À pareil bain de sons, il faut marier alors des voix de tout premier ordre, et c’est ce qu’a réussi Nancy, avec des seconds rôles parfaitement tenus, et des premiers plans de haut niveau : la superbe basse d’Andrew Greenan, le lumineux baryton d’Allen Boxer, les sopranos un rien pincé de Susanna Hurell et plus charnu d’Aurélie Jarjaye sont des réussites réelles. Daniel Brenna, déjà entendu en Siegfried à Metz voici quelques années a pris de l’embonpoint et de l’ambitus.

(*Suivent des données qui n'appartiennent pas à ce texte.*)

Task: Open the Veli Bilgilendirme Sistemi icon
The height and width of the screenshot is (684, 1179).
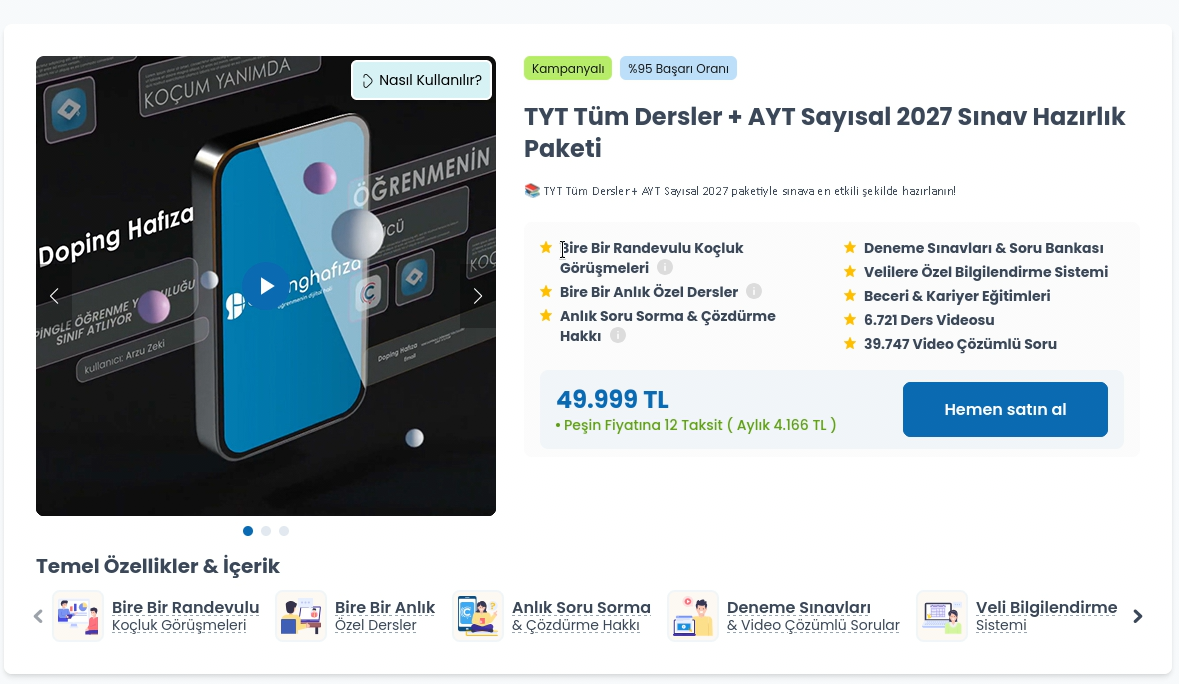Action: 942,616
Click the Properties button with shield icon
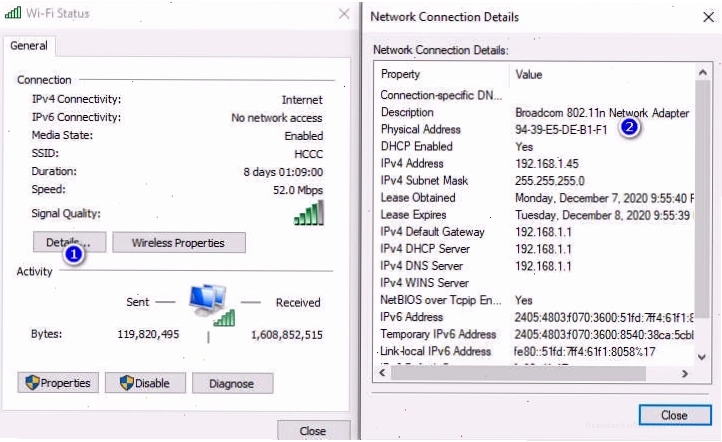722x442 pixels. pyautogui.click(x=58, y=383)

Il n’a aucune difficulté à soutenir l’ample rôle de ténor héroïque que réclame Görge, tout en jouant pour sa part de rêve d’un timbre ductile et parfaitement mené. Quant à Helena Juntunen, fréquente à Nancy, et dont on avait salué l’exceptionnelle Salomé avec Olivier Py à Strasbourg en 2017, elle a pour la Princesse immatérielle, comme pour Gertraud la terrienne, les accents d’un grand soprano lyrique que rien n’effraie dans une écriture à la fois tendue et voluptueuse. Un sans-faute donc, qui fait de cette représentation un enchantement sonore.  

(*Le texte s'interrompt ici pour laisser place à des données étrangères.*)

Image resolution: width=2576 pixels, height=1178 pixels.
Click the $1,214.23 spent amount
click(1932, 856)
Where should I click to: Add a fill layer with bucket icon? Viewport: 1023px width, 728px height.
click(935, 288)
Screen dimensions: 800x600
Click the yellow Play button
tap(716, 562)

Certains auraient profité d’une œuvre autobiographique qui oppose propriétaires nantis et jacqueries potentielles, rêves et pragmatisme, pour oser les transpositions hasardeuses. Laurent Delvert se contente de dérouler sobrement le conte sur un plateau nu fendu d’un petit canal rectiligne qui suffit à structurer le récit, et c’est bien suffisant. Dommage que la volonté de plonger les deux premiers actes dans la pénombre pour mieux jouer à l’Épilogue positif du contraste avec un ciel bleu, symbole de bonheur réalisé, rende la chose vraiment trop uniforme. Cela n’a en rien entaché le plaisir musical.